Document excerpt:
·····
Where do you get those CDs? I haven't seen those being sold anywhere since the 90s. Stores do offer something which has the same size and shape and look very similar. Too similar. I thought the last "CD" I bought was a real CD, I didn't realize it was not until I did a close-up inspection after being devastated by the fact that my CD-player refused to play the brand new "CD".

Re: CDs, eh? Real CDs are quite hard to find.. (1)

jedidiah (1196) | more than 3 years ago | (#30963980)

I've ripped recent releases with no problems.

Admittedly, the whole "lets sue the customer" thing with the music industry has reduced my once
very much thriving music media habit to a mere trickle of mostly used disks. Still, I get the
occasional newer disk.

Bluray and (Disney) DVD is much more of a Spy vs. Spy thing when it comes to DRM and "defective disk copy protection".

Re:What do GNU/Linux users choose? (0)

Anonymous Coward | more than 3 years ago | (#30963598)
·····
Recorded data:
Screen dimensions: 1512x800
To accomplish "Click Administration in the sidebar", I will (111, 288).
·····
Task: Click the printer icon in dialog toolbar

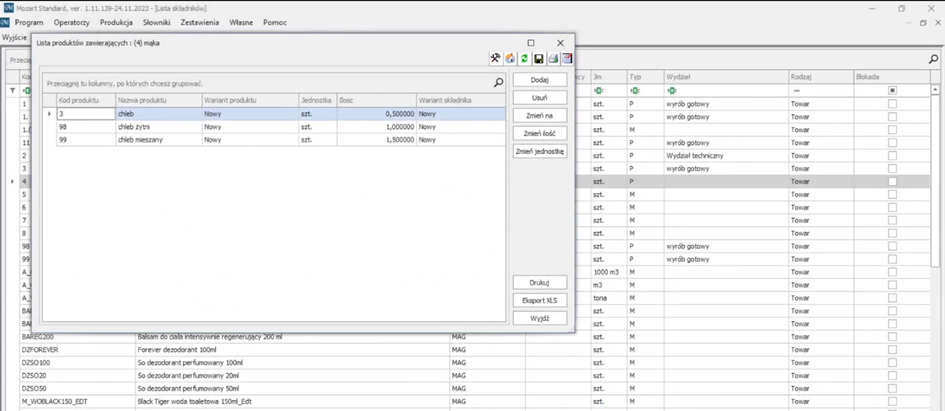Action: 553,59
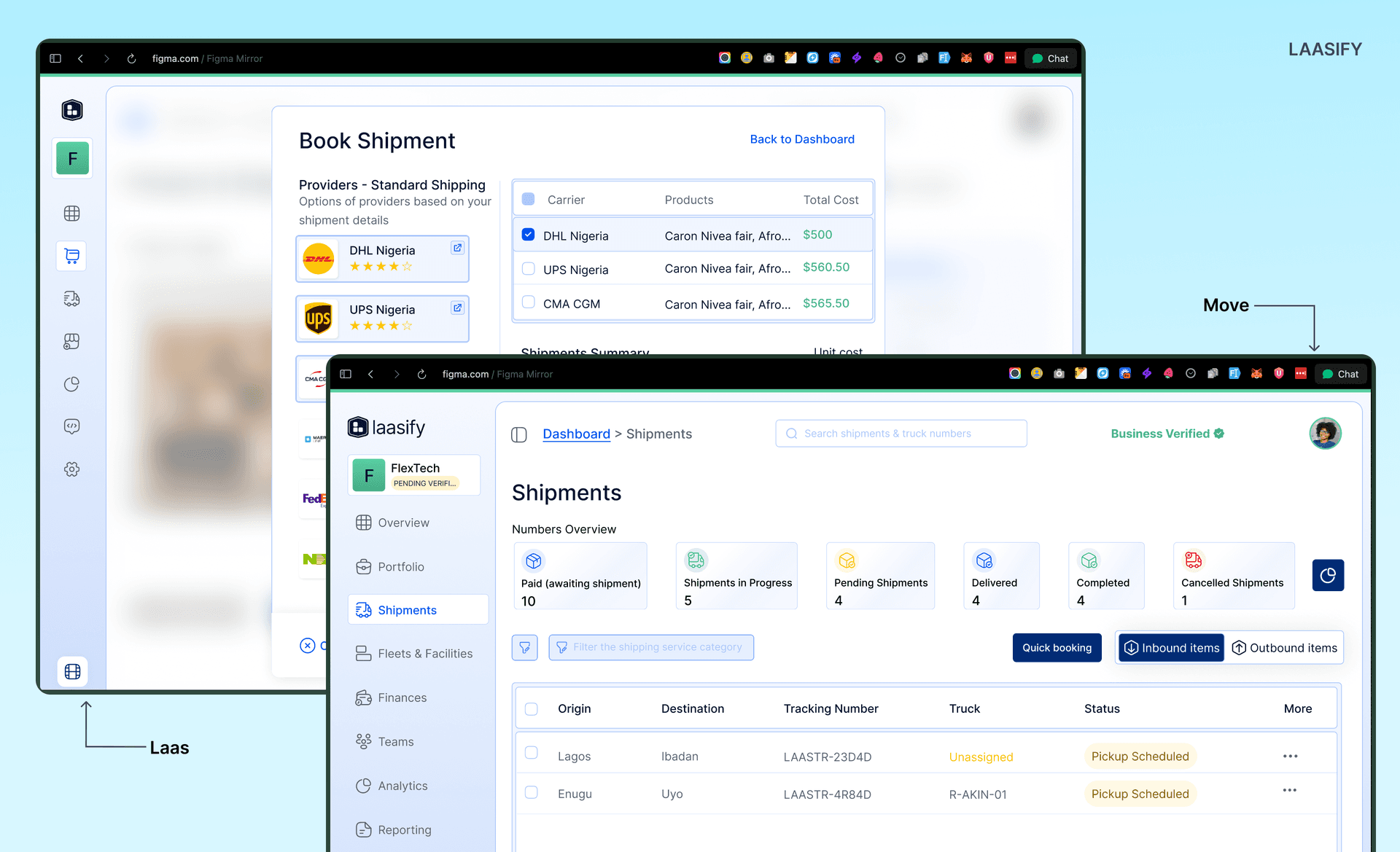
·····
Work to do: Print the comment thread about copy-protected CDs in full, word for word. Rely on the text alone for this.

The result:
Where do you get those CDs? I haven't seen those being sold anywhere since the 90s. Stores do offer something which has the same size and shape and look very similar. Too similar. I thought the last "CD" I bought was a real CD, I didn't realize it was not until I did a close-up inspection after being devastated by the fact that my CD-player refused to play the brand new "CD".

Re: CDs, eh? Real CDs are quite hard to find.. (1)

jedidiah (1196) | more than 3 years ago | (#30963980)

I've ripped recent releases with no problems.

Admittedly, the whole "lets sue the customer" thing with the music industry has reduced my once
very much thriving music media habit to a mere trickle of mostly used disks. Still, I get the
occasional newer disk.

Bluray and (Disney) DVD is much more of a Spy vs. Spy thing when it comes to DRM and "defective disk copy protection".

Re:What do GNU/Linux users choose? (0)

Anonymous Coward | more than 3 years ago | (#30963598)